David Fortems reçoit le Prix Régine Deforges 2021

David Fortems signe son premier roman, Louis veut partir paru aux Éditions Robert-Laffont et devient le lauréat de la 6e édition du Prix Deforges ce mercredi 7 avril. Âgé de 24 ans, l’auteur est issu d’un quartier populaire de banlieue parisienne, normalien, diplômé en études cinématographiques, il vit et travaille à Paris.

Louis veut partir est son premier roman. Il y raconte la vie de Pascal, ouvrier dans une petite ville des Ardennes françaises, qui a toujours été fier de son fils Louis, un garçon calme, bon élève et féru de lecture. Une passion presque obsessionnelle pour la littérature qui dénote dans leur entourage modeste, peu enclin à la culture. Père et fils vivent une vie tranquille, heureuse et faite de silences complices. C’est du moins ce que pense Pascal jusqu’au jour où le corps de Louis est retrouvé à la confluence de la Meuse et de la Semoy, où il a décidé de se suicider. Abasourdi et accablé, Pascal découvre, à partir d’un simple SMS sur le téléphone de Louis, tout ce qu’il ignorait. De rencontre en rencontre, la vérité va lui sauter au visage : son fils était pour lui un parfait inconnu. Un roman aigu sur l’absence tragique de communication au sein d’une famille et le caractère implacable du déterminisme social.

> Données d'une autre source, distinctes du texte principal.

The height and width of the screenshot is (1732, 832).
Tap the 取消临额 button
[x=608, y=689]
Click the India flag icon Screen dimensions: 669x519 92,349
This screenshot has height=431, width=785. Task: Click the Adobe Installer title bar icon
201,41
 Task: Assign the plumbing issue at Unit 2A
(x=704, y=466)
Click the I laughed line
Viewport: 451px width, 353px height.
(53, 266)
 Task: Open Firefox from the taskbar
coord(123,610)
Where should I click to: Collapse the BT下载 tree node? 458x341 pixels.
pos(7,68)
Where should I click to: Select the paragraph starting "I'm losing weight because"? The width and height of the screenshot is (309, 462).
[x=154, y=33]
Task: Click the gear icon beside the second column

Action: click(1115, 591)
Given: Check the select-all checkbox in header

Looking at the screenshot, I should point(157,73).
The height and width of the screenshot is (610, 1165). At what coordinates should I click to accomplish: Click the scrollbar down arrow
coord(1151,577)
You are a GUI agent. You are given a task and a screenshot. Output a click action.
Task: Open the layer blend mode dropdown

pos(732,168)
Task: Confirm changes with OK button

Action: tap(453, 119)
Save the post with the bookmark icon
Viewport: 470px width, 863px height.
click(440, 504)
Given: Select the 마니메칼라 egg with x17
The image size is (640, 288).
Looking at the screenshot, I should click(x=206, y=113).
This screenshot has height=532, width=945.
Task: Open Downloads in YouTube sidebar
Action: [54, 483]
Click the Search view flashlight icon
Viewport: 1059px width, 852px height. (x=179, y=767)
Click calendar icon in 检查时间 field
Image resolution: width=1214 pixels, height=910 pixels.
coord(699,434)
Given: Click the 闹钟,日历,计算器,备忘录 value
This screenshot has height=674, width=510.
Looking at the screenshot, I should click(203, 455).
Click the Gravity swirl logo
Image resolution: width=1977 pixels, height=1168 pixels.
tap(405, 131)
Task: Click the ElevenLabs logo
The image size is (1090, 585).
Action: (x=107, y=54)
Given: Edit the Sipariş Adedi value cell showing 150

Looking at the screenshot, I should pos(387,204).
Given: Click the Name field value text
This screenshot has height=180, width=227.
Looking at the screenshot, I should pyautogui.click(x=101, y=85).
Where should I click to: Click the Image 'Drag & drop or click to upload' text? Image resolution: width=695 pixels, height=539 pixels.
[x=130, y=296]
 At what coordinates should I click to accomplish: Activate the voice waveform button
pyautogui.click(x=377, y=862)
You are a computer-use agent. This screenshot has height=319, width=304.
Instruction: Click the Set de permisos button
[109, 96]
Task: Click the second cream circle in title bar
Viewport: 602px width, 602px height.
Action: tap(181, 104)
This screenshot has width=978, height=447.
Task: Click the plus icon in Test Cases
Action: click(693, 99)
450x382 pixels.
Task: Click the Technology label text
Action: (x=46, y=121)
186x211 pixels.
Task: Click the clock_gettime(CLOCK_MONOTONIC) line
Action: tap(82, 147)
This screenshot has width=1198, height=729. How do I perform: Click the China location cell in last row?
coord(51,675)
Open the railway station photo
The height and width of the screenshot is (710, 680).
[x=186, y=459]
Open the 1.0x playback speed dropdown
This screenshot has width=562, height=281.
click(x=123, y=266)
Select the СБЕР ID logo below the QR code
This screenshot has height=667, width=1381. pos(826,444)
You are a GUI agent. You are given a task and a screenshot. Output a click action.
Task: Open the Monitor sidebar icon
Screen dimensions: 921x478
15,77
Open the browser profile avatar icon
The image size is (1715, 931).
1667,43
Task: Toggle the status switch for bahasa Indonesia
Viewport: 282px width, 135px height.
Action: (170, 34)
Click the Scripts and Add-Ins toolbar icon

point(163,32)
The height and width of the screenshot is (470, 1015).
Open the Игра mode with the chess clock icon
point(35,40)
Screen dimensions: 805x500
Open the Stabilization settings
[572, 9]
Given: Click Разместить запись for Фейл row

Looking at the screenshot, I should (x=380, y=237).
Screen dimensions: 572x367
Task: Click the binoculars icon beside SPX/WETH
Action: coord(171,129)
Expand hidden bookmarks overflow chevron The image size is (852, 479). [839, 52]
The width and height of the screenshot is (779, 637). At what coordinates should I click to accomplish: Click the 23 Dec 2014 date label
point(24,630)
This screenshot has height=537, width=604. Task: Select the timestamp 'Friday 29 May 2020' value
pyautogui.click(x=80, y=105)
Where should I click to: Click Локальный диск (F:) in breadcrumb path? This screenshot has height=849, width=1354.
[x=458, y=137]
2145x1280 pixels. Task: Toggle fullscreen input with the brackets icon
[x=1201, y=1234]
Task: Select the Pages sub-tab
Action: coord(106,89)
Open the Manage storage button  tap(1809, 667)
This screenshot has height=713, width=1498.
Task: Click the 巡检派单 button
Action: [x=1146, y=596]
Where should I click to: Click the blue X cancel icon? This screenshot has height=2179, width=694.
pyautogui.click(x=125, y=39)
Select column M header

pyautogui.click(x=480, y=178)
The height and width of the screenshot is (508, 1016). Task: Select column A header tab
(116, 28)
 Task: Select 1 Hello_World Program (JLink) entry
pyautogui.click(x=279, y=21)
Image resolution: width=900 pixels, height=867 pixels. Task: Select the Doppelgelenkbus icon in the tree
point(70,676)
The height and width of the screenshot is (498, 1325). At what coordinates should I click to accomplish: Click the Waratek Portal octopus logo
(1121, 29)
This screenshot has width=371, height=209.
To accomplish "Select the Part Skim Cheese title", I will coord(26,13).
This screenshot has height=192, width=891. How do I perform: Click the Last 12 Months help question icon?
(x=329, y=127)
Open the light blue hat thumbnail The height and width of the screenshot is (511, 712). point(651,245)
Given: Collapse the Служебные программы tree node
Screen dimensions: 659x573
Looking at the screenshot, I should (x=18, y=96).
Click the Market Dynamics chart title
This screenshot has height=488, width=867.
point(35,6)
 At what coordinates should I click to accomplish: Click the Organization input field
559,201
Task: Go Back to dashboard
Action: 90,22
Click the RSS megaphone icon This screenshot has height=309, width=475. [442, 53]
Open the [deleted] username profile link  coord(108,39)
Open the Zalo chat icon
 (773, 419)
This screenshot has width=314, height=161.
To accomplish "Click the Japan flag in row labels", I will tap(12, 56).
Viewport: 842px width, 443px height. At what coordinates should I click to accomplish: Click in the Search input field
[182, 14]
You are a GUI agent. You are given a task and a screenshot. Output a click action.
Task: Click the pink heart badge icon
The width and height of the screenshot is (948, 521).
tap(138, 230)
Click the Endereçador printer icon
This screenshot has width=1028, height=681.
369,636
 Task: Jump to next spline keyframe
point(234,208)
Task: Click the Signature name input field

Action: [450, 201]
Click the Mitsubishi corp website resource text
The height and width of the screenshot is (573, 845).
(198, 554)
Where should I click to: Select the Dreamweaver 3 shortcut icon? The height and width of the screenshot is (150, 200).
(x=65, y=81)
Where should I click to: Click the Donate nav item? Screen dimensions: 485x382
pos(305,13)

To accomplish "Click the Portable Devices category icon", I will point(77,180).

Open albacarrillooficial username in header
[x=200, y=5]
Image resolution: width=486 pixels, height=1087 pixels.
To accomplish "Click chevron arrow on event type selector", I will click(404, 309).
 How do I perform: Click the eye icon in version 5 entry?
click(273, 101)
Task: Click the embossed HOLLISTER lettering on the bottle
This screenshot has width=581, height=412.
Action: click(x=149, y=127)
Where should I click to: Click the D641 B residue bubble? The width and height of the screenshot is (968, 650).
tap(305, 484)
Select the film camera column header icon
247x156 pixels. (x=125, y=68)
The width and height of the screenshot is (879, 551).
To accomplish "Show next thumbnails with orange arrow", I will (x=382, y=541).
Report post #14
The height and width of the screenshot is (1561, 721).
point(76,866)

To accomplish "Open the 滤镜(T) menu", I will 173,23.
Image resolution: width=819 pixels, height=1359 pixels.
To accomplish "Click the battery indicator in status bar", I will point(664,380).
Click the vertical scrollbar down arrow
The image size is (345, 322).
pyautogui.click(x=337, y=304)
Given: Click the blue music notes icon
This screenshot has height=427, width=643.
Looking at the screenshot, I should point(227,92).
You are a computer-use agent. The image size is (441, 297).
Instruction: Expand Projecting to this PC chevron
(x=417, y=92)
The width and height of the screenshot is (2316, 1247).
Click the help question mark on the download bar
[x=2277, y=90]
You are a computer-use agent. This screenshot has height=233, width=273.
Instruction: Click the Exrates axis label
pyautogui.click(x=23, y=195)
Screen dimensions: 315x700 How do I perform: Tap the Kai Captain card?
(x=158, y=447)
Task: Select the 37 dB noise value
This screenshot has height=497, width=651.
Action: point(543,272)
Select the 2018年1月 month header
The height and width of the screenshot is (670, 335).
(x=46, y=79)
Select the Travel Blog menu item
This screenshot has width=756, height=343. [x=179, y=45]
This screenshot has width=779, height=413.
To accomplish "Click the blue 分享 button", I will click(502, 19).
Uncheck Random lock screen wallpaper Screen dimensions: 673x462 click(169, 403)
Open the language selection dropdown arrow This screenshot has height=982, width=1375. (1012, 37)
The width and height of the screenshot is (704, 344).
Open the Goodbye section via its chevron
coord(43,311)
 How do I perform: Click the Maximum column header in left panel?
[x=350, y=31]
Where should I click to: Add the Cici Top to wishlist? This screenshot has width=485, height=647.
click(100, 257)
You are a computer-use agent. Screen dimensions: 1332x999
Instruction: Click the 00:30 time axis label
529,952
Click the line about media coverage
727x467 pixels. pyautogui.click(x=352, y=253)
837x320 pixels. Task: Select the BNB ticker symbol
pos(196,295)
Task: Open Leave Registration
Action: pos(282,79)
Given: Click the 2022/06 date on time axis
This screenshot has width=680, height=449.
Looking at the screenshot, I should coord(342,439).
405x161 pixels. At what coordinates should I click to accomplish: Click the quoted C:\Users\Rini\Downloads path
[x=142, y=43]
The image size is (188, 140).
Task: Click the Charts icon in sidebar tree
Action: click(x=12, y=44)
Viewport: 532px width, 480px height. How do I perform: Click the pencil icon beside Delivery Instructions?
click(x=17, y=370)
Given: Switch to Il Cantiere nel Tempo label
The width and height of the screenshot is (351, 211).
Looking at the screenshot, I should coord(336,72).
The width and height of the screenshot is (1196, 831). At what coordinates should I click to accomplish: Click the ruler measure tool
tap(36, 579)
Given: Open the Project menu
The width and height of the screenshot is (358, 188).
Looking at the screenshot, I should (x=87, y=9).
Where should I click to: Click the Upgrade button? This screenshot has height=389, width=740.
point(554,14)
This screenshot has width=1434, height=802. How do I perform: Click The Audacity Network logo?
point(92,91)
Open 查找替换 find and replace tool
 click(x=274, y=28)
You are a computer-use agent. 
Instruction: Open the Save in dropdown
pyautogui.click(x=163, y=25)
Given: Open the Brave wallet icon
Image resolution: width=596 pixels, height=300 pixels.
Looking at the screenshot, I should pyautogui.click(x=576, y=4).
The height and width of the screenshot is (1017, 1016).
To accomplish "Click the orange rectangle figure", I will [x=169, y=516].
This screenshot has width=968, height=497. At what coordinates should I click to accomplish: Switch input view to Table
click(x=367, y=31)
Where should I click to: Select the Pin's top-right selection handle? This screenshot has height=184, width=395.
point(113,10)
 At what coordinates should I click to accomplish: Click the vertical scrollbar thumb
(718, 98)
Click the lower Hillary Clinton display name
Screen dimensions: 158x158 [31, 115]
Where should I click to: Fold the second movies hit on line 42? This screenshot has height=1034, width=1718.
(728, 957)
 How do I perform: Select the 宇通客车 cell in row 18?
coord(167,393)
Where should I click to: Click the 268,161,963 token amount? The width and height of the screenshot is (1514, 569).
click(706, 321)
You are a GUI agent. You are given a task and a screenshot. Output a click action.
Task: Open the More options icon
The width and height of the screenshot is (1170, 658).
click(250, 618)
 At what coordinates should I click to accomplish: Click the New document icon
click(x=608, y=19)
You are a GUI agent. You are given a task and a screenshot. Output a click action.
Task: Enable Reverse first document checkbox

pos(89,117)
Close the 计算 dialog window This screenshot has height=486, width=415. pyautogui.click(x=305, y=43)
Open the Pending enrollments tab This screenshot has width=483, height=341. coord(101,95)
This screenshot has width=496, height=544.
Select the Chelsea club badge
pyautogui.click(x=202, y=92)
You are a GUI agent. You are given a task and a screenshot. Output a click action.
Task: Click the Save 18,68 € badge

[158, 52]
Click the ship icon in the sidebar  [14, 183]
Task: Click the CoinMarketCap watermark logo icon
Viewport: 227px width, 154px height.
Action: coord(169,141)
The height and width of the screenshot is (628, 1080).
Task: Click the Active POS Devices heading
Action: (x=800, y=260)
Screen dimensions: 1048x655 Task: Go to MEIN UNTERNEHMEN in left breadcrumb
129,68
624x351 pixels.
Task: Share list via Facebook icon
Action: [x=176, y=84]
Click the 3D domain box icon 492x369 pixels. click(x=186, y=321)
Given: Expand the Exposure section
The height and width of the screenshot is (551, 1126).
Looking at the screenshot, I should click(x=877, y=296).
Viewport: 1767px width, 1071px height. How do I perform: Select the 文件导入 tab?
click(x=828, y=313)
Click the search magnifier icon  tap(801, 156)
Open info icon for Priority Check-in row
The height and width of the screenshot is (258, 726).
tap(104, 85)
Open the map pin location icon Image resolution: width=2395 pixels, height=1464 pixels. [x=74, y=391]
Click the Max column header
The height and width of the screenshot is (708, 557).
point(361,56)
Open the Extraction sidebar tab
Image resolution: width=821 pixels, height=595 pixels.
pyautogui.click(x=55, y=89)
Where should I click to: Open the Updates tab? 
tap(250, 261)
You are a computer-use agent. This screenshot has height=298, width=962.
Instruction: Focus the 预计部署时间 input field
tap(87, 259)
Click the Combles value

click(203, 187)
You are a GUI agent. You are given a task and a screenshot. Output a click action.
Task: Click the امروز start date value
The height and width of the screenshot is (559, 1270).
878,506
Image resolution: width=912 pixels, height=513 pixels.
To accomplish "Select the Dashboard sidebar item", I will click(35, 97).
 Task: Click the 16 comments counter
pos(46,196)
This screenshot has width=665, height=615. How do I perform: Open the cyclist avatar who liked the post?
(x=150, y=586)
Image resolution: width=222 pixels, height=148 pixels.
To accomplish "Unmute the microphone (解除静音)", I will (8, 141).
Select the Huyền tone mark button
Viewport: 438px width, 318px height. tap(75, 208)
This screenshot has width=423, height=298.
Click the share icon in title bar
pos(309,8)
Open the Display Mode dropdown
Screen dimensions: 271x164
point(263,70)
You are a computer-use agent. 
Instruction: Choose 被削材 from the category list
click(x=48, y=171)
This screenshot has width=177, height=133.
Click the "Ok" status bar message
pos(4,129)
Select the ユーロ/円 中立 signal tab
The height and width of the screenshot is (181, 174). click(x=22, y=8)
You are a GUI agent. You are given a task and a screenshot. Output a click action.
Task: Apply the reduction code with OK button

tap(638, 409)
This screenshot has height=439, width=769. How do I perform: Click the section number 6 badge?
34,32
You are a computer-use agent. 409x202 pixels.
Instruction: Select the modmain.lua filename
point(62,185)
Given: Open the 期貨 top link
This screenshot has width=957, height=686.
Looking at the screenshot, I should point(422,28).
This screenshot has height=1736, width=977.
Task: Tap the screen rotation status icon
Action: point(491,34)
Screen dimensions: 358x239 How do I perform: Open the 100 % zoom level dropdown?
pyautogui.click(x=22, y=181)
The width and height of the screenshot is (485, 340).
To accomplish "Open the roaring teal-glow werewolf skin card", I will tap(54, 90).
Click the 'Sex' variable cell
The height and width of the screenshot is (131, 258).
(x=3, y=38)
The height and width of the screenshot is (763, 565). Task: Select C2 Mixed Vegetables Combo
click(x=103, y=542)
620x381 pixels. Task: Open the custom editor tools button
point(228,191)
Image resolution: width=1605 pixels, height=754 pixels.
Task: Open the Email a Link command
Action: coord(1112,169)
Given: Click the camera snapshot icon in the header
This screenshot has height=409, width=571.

Organisé conjointement par la Ville de Limoges et les enfants de l’auteure et co-présidents du jury, Camille Deforges-Pauvert, Léa Wiazemsky et Franck Spengler, le Prix Régine Deforges récompense chaque année un premier roman écrit par un auteur francophone.

La Ville de Limoges récompensera le lauréat à hauteur de 3 000 €. Les ouvrages proposés par les maisons d’édition sont présélectionnés par le comité de lecture piloté par la Bibliothèque francophone multimédia de Limoges. Celui-ci est composé de représentants de la bibliothèque, de citoyens-lecteurs et de libraires partenaires de la manifestation Lire à Limoges. 8 premiers romans ont ainsi été sélectionnés pour concourir à l’édition 2021 du Prix Régine Deforges.